TASK DIRECTIONS: Copy the listing below word for word, from its first line through the line containing "(x=1489, y=355)".

RECORDS PROVIDED:
——

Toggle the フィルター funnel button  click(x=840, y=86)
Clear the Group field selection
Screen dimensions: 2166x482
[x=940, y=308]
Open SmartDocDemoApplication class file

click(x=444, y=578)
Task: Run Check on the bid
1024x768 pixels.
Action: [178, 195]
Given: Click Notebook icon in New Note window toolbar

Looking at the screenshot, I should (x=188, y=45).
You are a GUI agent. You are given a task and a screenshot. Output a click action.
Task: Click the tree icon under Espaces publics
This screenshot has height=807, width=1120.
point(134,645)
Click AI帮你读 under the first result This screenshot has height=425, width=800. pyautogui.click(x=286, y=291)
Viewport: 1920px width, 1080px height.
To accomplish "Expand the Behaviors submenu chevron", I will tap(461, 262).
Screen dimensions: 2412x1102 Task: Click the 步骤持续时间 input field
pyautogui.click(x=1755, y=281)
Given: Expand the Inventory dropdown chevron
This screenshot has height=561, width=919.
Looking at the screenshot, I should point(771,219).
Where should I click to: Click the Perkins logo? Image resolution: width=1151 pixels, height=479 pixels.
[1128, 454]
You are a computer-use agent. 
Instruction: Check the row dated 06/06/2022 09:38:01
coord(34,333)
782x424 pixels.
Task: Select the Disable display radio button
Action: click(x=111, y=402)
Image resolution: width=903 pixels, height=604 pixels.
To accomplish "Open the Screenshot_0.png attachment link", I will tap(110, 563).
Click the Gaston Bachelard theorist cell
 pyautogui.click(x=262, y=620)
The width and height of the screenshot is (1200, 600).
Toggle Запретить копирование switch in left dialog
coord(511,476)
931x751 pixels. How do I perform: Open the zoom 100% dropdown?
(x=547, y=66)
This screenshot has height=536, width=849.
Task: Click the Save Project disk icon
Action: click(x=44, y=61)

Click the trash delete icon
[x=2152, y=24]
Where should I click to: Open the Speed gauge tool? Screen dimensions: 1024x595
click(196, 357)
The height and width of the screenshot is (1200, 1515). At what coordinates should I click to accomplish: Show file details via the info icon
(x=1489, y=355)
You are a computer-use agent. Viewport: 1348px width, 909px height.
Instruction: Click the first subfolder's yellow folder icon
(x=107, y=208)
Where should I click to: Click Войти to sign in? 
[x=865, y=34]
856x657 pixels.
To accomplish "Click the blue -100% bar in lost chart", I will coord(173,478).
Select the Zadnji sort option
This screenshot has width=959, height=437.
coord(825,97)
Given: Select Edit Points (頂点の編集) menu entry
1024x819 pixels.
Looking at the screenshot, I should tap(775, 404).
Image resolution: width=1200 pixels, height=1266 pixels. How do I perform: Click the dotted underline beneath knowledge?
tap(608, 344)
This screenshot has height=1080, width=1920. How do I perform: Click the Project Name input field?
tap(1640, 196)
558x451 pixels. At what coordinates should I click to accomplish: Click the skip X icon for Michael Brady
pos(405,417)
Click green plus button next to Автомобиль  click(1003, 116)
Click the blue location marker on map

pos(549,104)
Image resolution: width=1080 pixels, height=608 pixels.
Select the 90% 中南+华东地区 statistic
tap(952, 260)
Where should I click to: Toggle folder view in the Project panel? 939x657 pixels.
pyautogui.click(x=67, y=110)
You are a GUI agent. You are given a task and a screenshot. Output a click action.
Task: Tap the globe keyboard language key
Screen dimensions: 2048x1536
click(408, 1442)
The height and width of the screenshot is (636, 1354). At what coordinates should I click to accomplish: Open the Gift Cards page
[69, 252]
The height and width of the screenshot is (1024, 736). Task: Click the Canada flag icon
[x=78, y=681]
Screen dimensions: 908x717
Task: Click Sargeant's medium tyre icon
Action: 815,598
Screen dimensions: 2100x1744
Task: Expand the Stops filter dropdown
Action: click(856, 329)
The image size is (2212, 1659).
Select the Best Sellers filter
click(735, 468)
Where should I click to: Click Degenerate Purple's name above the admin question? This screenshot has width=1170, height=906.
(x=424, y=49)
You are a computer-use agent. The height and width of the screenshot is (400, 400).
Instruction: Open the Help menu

——

EXERCISE RESPONSE:
Toggle the フィルター funnel button  click(x=840, y=86)
Clear the Group field selection
Screen dimensions: 2166x482
[x=940, y=308]
Open SmartDocDemoApplication class file

click(x=444, y=578)
Task: Run Check on the bid
1024x768 pixels.
Action: [178, 195]
Given: Click Notebook icon in New Note window toolbar

Looking at the screenshot, I should (x=188, y=45).
You are a GUI agent. You are given a task and a screenshot. Output a click action.
Task: Click the tree icon under Espaces publics
This screenshot has height=807, width=1120.
point(134,645)
Click AI帮你读 under the first result This screenshot has height=425, width=800. pyautogui.click(x=286, y=291)
Viewport: 1920px width, 1080px height.
To accomplish "Expand the Behaviors submenu chevron", I will tap(461, 262).
Screen dimensions: 2412x1102 Task: Click the 步骤持续时间 input field
pyautogui.click(x=1755, y=281)
Given: Expand the Inventory dropdown chevron
This screenshot has height=561, width=919.
Looking at the screenshot, I should point(771,219).
Where should I click to: Click the Perkins logo? Image resolution: width=1151 pixels, height=479 pixels.
[1128, 454]
You are a computer-use agent. 
Instruction: Check the row dated 06/06/2022 09:38:01
coord(34,333)
782x424 pixels.
Task: Select the Disable display radio button
Action: click(x=111, y=402)
Image resolution: width=903 pixels, height=604 pixels.
To accomplish "Open the Screenshot_0.png attachment link", I will tap(110, 563).
Click the Gaston Bachelard theorist cell
 pyautogui.click(x=262, y=620)
The width and height of the screenshot is (1200, 600).
Toggle Запретить копирование switch in left dialog
coord(511,476)
931x751 pixels. How do I perform: Open the zoom 100% dropdown?
(x=547, y=66)
This screenshot has height=536, width=849.
Task: Click the Save Project disk icon
Action: click(x=44, y=61)

Click the trash delete icon
[x=2152, y=24]
Where should I click to: Open the Speed gauge tool? Screen dimensions: 1024x595
click(196, 357)
The height and width of the screenshot is (1200, 1515). At what coordinates should I click to accomplish: Show file details via the info icon
(x=1489, y=355)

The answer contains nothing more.